Asa de Corvo (Augusto dos Anjos)
Asa de corvos carniceiros, asa
De mau agouro que, nos doze meses,
Cobre às vezes o espaço e cobre às vezes
O telhado de nossa própria casa…
Perseguido por todos os reveses,
É meu destino viver junto a essa asa,
Como a cinza que vive junto à brasa,
Como os Goncourts, como os irmãos siameses!
È com essa asa que eu faço este soneto
E a indústria humana faz o pano preto
Que as famílias de luto martiriza…
É ainda com essa asa extraordinária
Que a Morte – a costureira funerária –
Cose para o homem a última camisa!
O poema trata da única certeza que temos na vida, a morte. Muitos filósofos já colocaram que o assunto mais relevante que temos para trarar em nossas vidas é justamente esse; tudo o mais deriva em torno da constatação que um dia morreremos.
Claro que muitas religiões colocam a morte como uma passagem, algumas inclusive são reencarnacionistas. Não importa. Pelo menos no que se refere à esta vida, a que estamos vivendo, todas sabem que morreremos. Pelo menos no sentido material do corpo. A questão da alma, se ela existe ou não, se é imortal ou não, é outra estória.
A questão da morte é tão importante que define o nosso comportamento durante toda nossa vida. E olha que a grande maioria de nós se recusa a pensar no assunto! As próprias ciências a colocam no máximo em um segundo plano, quase como se fosse uma supertição. O problema é que se colocarmos a ação humana como o centro das ciências, particularmente das sociais, e se a ação humana é em grande parte resultado de nosss crenças mais profundas em relação à morte, fica claro que temos um problema sério na abordagem dessas ciências.
Como falar de economia, por exemplo, sem levar em conta a ação humana e, portanto, da expectativa que temos em relação à morte? O simples fato de acreditar ou não em vida após a morte implica em como agiremos nas nossas decisões individuais. No entanto, economistas falam em taxas de juros, PIB, investimento, justiça social, quase como se o indivíduo não existisse ou que não tivesse vontade própria.

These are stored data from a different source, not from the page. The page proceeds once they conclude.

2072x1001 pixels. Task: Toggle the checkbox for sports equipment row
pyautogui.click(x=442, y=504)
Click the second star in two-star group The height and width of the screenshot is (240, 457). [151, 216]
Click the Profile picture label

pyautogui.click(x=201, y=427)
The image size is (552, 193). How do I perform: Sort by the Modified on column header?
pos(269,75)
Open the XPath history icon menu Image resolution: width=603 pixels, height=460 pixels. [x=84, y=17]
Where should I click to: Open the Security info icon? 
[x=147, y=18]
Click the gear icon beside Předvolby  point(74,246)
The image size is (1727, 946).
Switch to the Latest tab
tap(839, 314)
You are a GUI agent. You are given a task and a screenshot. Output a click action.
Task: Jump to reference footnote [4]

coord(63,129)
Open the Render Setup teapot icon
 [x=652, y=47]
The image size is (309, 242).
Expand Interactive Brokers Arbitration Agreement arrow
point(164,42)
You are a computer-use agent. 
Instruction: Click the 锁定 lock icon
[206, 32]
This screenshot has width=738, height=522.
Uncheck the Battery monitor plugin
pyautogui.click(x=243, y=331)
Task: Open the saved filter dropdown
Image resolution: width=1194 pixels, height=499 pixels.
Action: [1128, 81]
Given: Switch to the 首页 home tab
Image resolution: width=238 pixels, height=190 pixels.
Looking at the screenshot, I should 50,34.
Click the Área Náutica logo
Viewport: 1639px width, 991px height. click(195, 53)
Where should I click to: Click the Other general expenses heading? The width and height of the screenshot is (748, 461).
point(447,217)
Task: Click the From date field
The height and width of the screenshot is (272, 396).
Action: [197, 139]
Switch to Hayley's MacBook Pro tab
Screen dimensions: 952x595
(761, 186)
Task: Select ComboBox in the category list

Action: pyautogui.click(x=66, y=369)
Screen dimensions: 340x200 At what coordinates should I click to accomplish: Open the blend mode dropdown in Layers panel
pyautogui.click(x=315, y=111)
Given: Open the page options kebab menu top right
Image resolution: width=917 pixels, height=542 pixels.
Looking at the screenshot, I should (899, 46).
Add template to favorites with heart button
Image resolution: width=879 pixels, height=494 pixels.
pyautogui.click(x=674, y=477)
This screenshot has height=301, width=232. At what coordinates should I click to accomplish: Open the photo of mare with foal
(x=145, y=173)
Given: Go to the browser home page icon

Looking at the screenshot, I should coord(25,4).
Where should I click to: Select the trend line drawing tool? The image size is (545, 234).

O mesmo acontece na sociologia, psicologia, história, etc. A ciência que lida diretamente com a questão da morte, que na verdade gira em torno dessa questão, é a religião. Ou teologia, nem sei. O fato é que ainda discutimos se deve-se ensinar religião quando talvez ela seja a questão central de nossas vidas, inclusive a decisão de não ter uma religião! (O que, por acaso, implica em ter uma religião, a da não religião).
Ser religioso é da essência do ser humano, ou seja, faz parte da nossa própria humanidade. Não é por acaso que o ateísmo tem todas as características de uma religião, assim como a ideologia. Pode-se revoltar o quanto quiser contra Deus, mas sempre haverá algo no seu lugar. A estória da humanidade é a estória da revolta e conciliação com Deus, ou seja, é a estória da religião em sentido amplo.
Por isso a questão de estudar ou religião é absurda. Tudo é religião! Tudo é teologia! A própria ciência só tem sentido quando aceitar o papel da religião no mundo, a de questão central da condição humana porque tem como base justamente a questão da morte. Qualquer pergunta que se faça sobre a morte, o que é, por que ocorre, o que significa, o que implica, só pode ser feita sob um ponto de vista religioso.
Note-se que não estou falando de religião como instituição organizada, nada disso. Estou falando de religião como aquele sentimento inato que nos relaciona com Deus, seja que tipo de relacionamento for, inclusive de rejeição. O próprio sentido de religião como religar inclui aqueles que rejeitam o criador pois só se pode religar o que foi perdido.
Para concluir, volto aos versos do poeta:
Perseguido por todos os reveses,
É meu destino viver junto a essa asa,
Como a cinza que vive junto à brasa,
Como os Goncourts, como os irmãos siameses!
Por isso é tão importante para um ateu revoltar-se contra Deus. E inútil. É nosso destino viver junto a essa asa. É nosso destino conviver com a certeza de que vamos morrer.
É nosso destino viver à sombra de Deus.